= Natalie Mai Vitetti =

Natalie Mai Coe, Countess Vitetti (1910–1987) was the only daughter of insurance and railroad executive William Robertson Coe and Mai Huttleston (née Rogers) Coe.

==Biography==
Born in 1910, Natalie Mai Coe was educated by private tutors until adolescence when she attended the Foxcroft School in Virginia. She graduated from the Spence School in New York City in 1930. She made her New York society debut that year, on the evening of 25 December, at a Southern-plantation-theme ball held in her honor at the Ritz-Carlton. The decorations included the installation of a mock Southern house, with a painting by Hoppner hanging above the brick fireplace in the drawing room. As the New York Times reported the following day, "The ballroom and its approaches had been transformed to represent, as nearly as possible, Cherokee Plantation, the old home of [her father and stepmother, the former Caroline Graham Slaughter] near Charleston, S.C. A winding hedge of lofty cedar trees led from the entrance hall up the broad grass-carpeted stairway to the portico of the Southern Colonial homestead, red brick façade with four white columns and heavy cornices and pediment reaching to the ceiling, which had been covered with blue gauze dotted with silver stars to represent the sky."

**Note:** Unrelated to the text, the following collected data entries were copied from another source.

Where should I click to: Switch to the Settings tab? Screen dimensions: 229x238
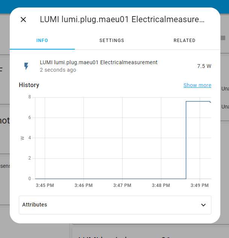(112, 41)
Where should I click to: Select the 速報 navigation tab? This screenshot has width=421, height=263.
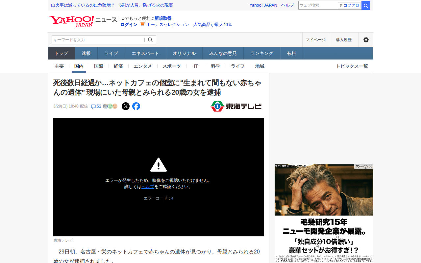[x=86, y=53]

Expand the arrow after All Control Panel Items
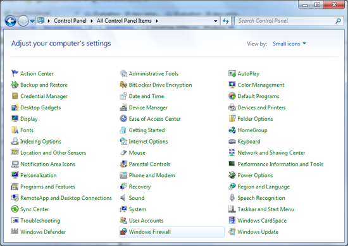(157, 21)
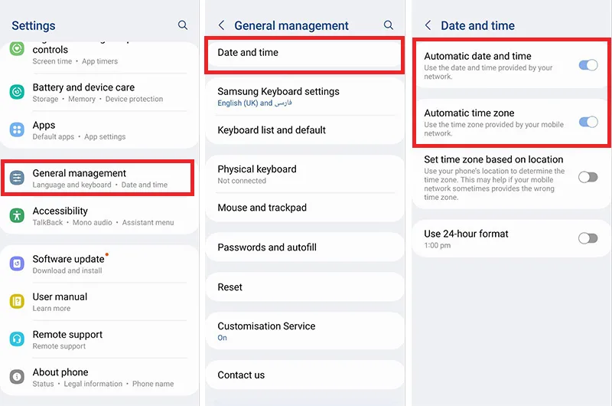
Task: Tap the search icon in Settings header
Action: click(183, 25)
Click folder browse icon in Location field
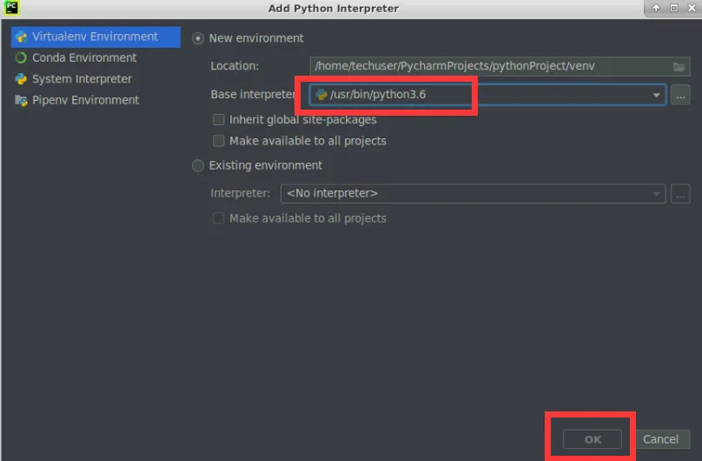Screen dimensions: 702x461 pos(679,66)
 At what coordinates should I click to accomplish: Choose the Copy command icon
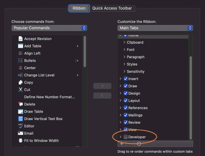pyautogui.click(x=21, y=82)
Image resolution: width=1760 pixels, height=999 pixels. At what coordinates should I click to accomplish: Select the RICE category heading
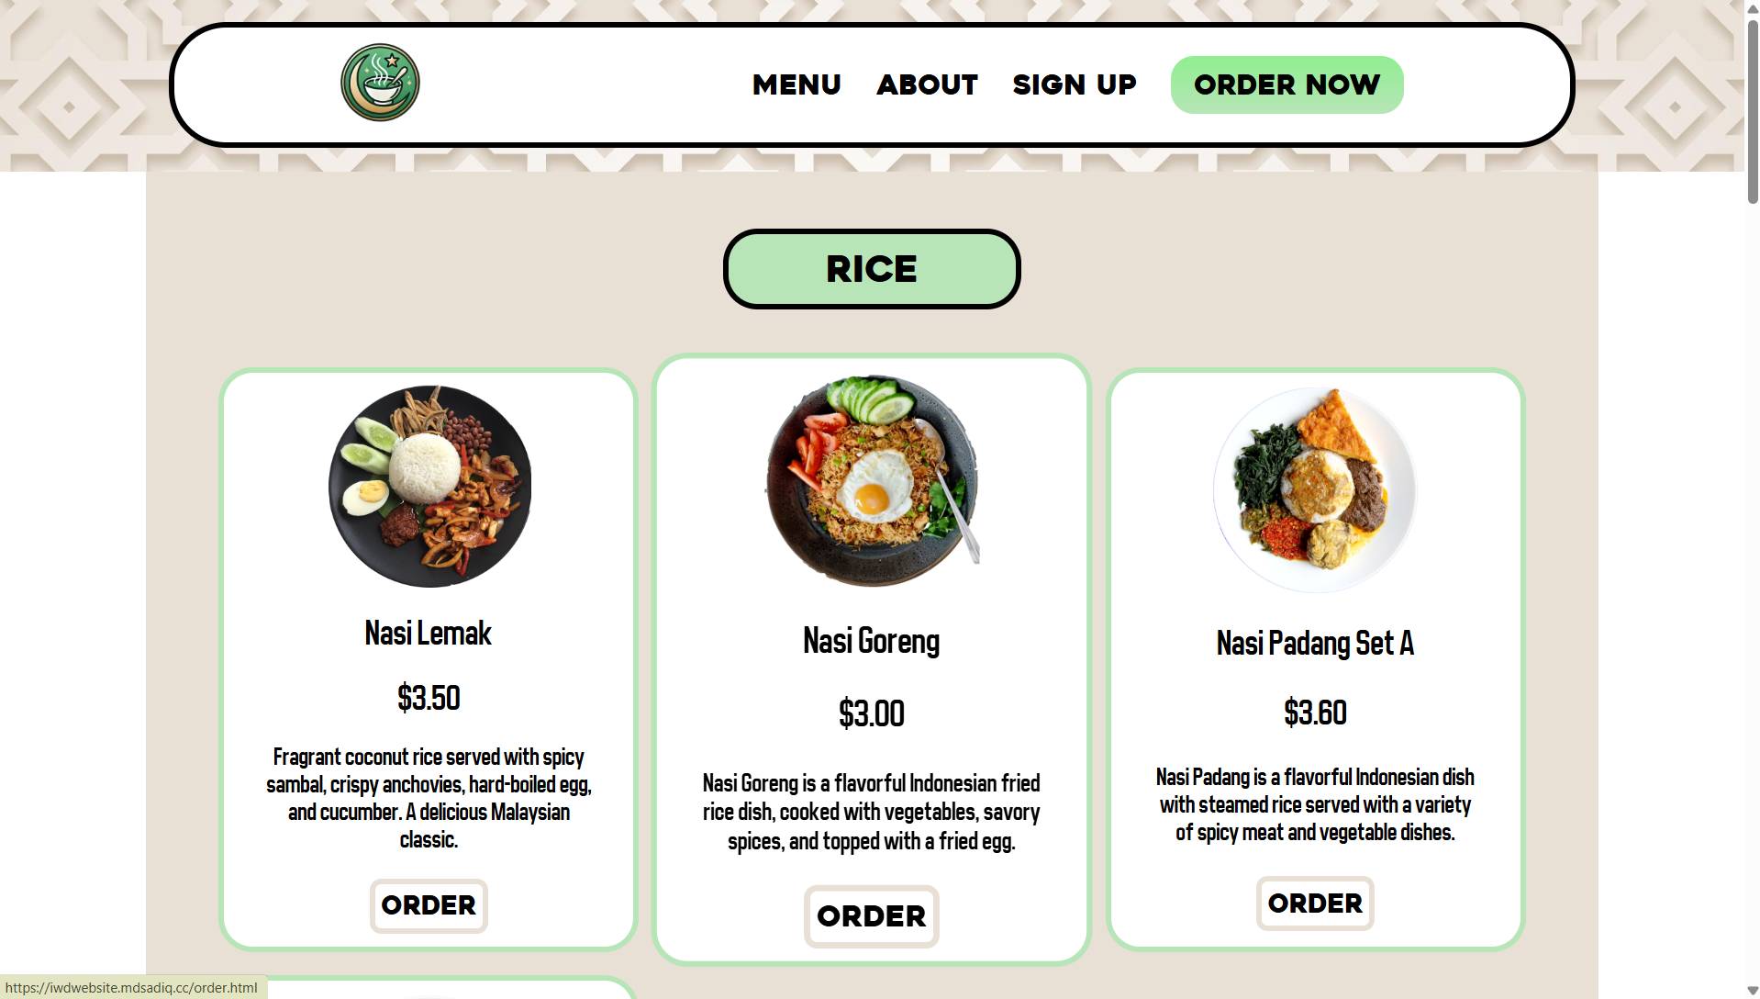[x=872, y=269]
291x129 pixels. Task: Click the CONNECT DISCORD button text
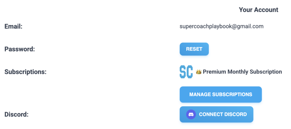pyautogui.click(x=223, y=114)

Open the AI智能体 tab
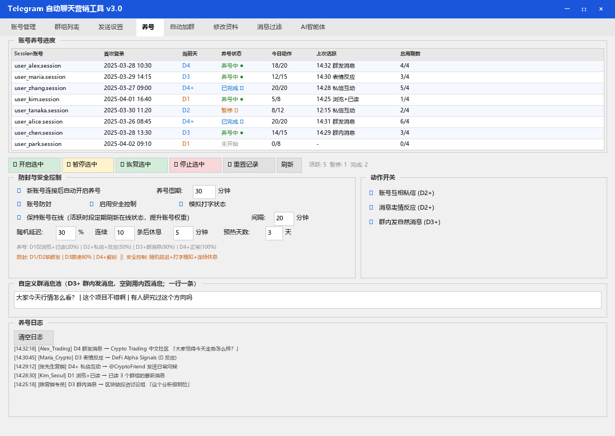point(313,27)
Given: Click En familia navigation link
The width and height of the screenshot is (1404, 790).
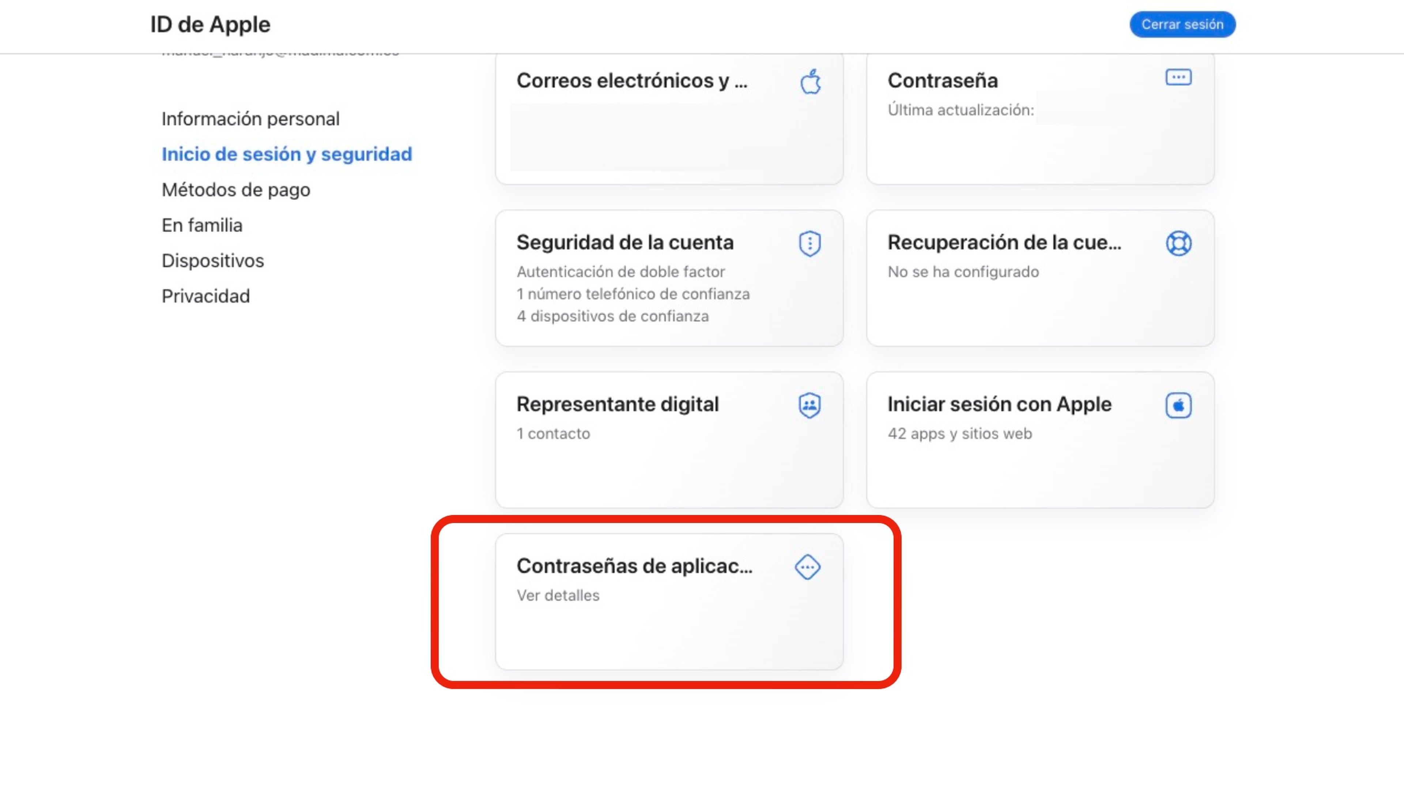Looking at the screenshot, I should click(201, 225).
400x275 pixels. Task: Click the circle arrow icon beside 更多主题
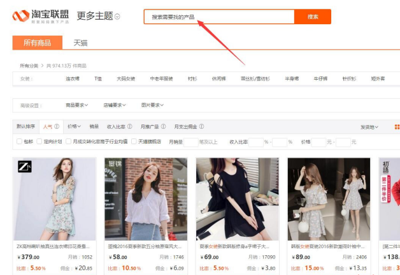coord(117,17)
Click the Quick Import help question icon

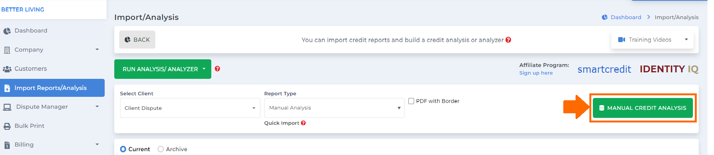(303, 123)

On May 19, 1934, at Planting Fields, her family's country house in Oyster Bay, New York, Natalie Mai Coe married Commendatore Leonardo Vitetti of Italy, a counselor of the Italian embassy in London who also was a scholar of medieval poetry.

In 1938, Vitetti was created a count by the Italian government for notable service. Among his other diplomatic positions, Count Vitetti, who died in 1973, was the Italian representative to the United Nations between 1950 and 1956. The Vitettis had one son, Ernesto, who resided in Rome, Italy. Natalie was a Trustee of the Planting Fields Foundation until her death in 1987.

She was a notable horsewoman, and a collector of books on cooking and culinary history.